At the hearing, the parties adduced evidence supporting their respective positions. The freeholders offered into evidence exhibits which had previously been offered at the freeholders' hearing. The appellants attempted to limit the purposes for which these documents could be considered. The appellants also called Holly Herzberg, superintendent of Hampton to testify. When the freeholders cross-examined Herzberg regarding whether her district belonged to a learning community, the appellants objected to the testimony as beyond the scope of direct examination. This objection was overruled. Finally, after the freeholders had rested, they moved to reopen so that they could offer exhibit 1, a transcription of the proceedings before the Board. The court granted this request. We will discuss the remainder of the evidence in the analysis section as it is pertinent to the errors assigned.

In an order dated January 16, 2008, the court granted the freeholders' petition and ordered that the three tracts of land be transferred from Hampton to Heartland.

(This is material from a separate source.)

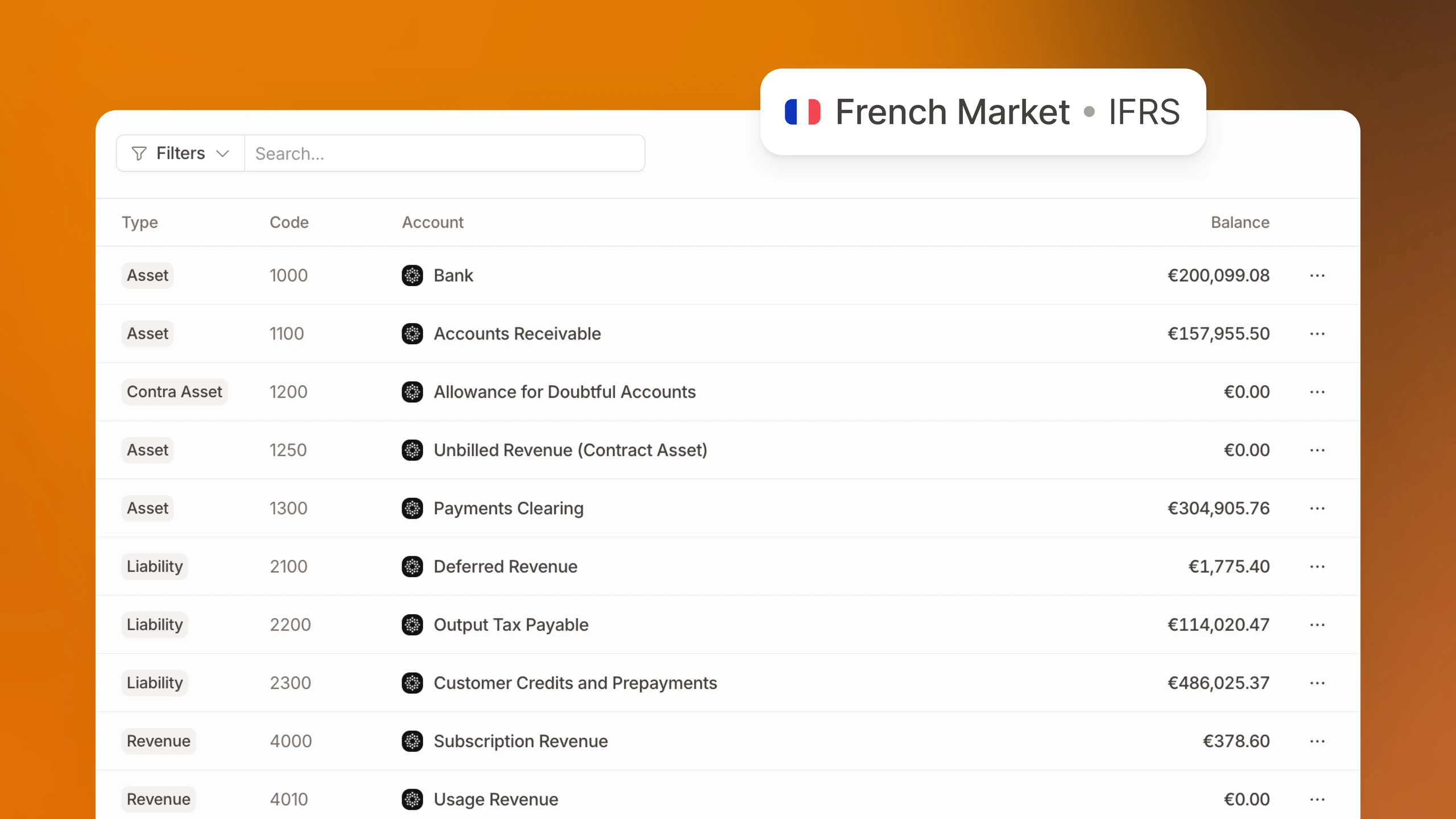Focus the Search input field

click(445, 154)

This timely appeal followed.

ASSIGNMENTS OF ERROR

The appellants allege 12 assignments of error, which we consolidate and restate into 6 assignments, in which the appellants claim that the district court erred (1) in failing to recognize that the Board lacked subject matter jurisdiction, (2) in permitting the freeholders to file an amended petition, (3) in granting the freeholders' motion to reopen their case in chief, (4) in permitting Herzberg to testify beyond the scope of direct examination, (5) in failing to apply a de novo standard of review, and (6) in finding that the freeholders proved the statutory requirements of § 79-458.

STANDARD OF REVIEW

Subject matter jurisdiction is a question of law for the court, which requires an appellate court to reach a conclusion independent of the lower court's decision. Gilbert Martha Hitchcock Found. v. Kountze, 275 Neb. 978, 751 N.W.2d 129 (2008).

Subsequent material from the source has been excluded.